The occasional, often ill-considered thoughts of a Roman Catholic permanent deacon who is ever grateful to God for his existence. Despite the strangeness we encounter in this life, all the suffering we witness and endure, being is good, so good I am sometimes unable to contain my joy. Deo gratias!


Tuesday, March 22, 2011

The End Is Near...3rd Century Version

The other day I wrote about folks today who seem so certain that the end of days are just around the corner. Well, things haven't changed much. Today I came across a comment by St. Cyprian of Carthage, a third-century bishop and martyr, who was apparently convinced that he and his contemporaries were facing the end. His view seems to be colored significantly by his observations of nature and the growing decadence already evident in the Roman Empire. Here's what he had to say in a letter to one Demetrius:
"The world itself now bears witness to its approaching end by the evidence of its failing powers. There is not so much rain in winter for fertilizing the seeds, nor in summer is there so much warmth for ripening them. The springtime is no longer so mild, nor the autumn so rich in fruit. Less marble is quarried from the exhausted mountains, and the dwindling supplies of gold and silver show that the mines are worked out and the impoverished veins of metal diminish from day to day. The peasant is failing and disappearing from the fields, the sailor at sea, the soldier in the camp, uprightness in the forum, justice in the court, concern in friendships, skill in the arts, discipline in morals. Can anything that is old preserve the same powers that it had in the prime and vigor of its youth?
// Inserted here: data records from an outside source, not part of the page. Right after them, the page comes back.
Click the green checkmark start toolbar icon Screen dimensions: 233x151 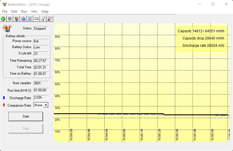click(x=3, y=19)
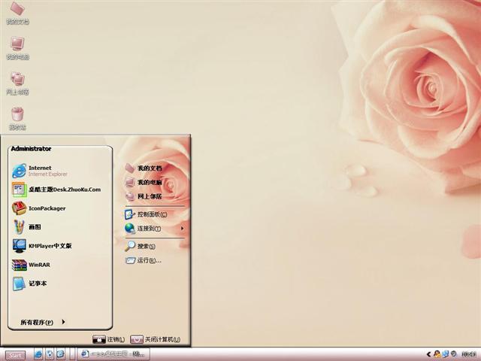Image resolution: width=481 pixels, height=361 pixels.
Task: Launch KMPlayer中文版 from Start menu
Action: click(x=49, y=246)
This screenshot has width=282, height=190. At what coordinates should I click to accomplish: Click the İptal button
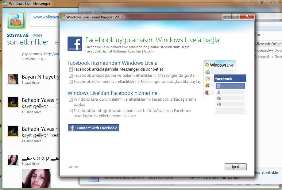click(235, 167)
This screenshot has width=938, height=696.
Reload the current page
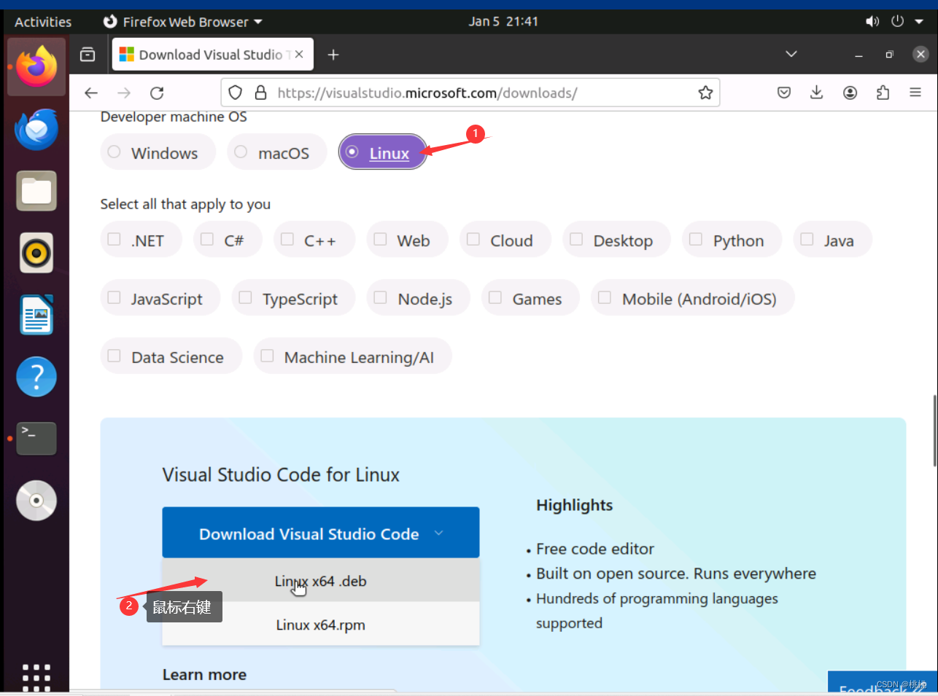click(156, 93)
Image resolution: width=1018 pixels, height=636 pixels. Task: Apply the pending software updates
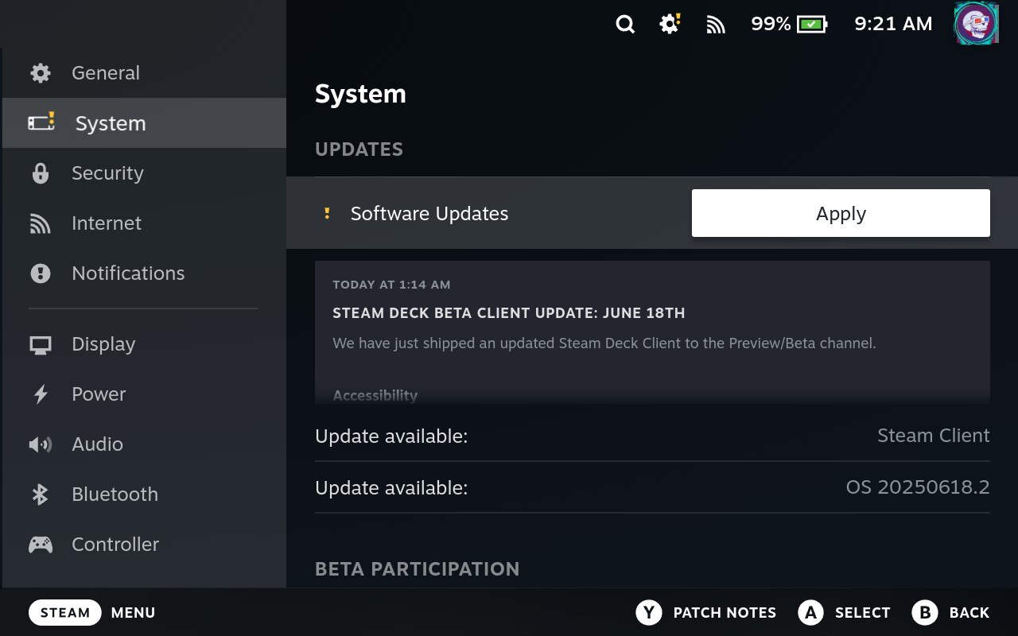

It is inevitable that whatever is tending downwards to decay and approaches its end must decrease in strength, like the setting sun and the waning moon, and the dying tree and the failing stream. This is the sentence passed on the world; this is God's law: that all that has risen should fall and that all that has grown should wax old, and that strong things should become weak and great things should become small, and that when they have been weakened and diminished they should come to an end." [St. Cyprian, Ad Demetrianum, c. iii]
St. Cyprian might have been wrong about the imminent collapse of the natural world, but he was correct in recognizing the signs of societal decay. The Roman Empire had already begun its downward spiral, even though its end was still far in the future. For as Christopher Dawson wrote:
"...the third century witnessed a social and constitutional revolution of the most far-reaching kind. The great break in the history of the ancient world -- the end of the old society and the inauguration of a new order -- took place not in the age of St. Augustine, when the barbarians conquered the western provinces and the unity of the Empire was destroyed, but more than a century earlier, in the age of military anarchy, which followed the fall of the house of Severus." [St. Augustine: His Age, Life and Thought, p. 27]
Of course, being a saint doesn't make one infallible, but at least St. Cyprian didn't try to pick out the day and the hour of the end, as do today's false prophets.